[Items listed in a dataset]
⟨

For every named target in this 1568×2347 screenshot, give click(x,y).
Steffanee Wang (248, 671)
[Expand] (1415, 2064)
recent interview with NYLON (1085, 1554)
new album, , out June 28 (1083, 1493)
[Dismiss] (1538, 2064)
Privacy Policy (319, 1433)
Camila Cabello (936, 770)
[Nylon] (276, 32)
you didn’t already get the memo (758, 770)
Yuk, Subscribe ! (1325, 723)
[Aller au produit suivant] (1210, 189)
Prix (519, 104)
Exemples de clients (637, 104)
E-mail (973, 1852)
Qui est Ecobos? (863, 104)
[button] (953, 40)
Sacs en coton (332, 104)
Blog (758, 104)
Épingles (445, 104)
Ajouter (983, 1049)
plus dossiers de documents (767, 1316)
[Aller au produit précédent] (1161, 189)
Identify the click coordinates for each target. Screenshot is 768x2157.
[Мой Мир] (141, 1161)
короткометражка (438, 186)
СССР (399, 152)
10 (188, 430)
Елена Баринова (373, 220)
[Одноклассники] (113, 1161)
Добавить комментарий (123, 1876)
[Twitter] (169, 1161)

⟩

**Task prompt**
From the opening line of the data above, please print each line as written up to and including the line that contains "[Aller au produit précédent] (1161, 189)", and nothing more.

**Answer box**
For every named target in this 1568×2347 screenshot, give click(x,y).
Steffanee Wang (248, 671)
[Expand] (1415, 2064)
recent interview with NYLON (1085, 1554)
new album, , out June 28 (1083, 1493)
[Dismiss] (1538, 2064)
Privacy Policy (319, 1433)
Camila Cabello (936, 770)
[Nylon] (276, 32)
you didn’t already get the memo (758, 770)
Yuk, Subscribe ! (1325, 723)
[Aller au produit suivant] (1210, 189)
Prix (519, 104)
Exemples de clients (637, 104)
E-mail (973, 1852)
Qui est Ecobos? (863, 104)
[button] (953, 40)
Sacs en coton (332, 104)
Blog (758, 104)
Épingles (445, 104)
Ajouter (983, 1049)
plus dossiers de documents (767, 1316)
[Aller au produit précédent] (1161, 189)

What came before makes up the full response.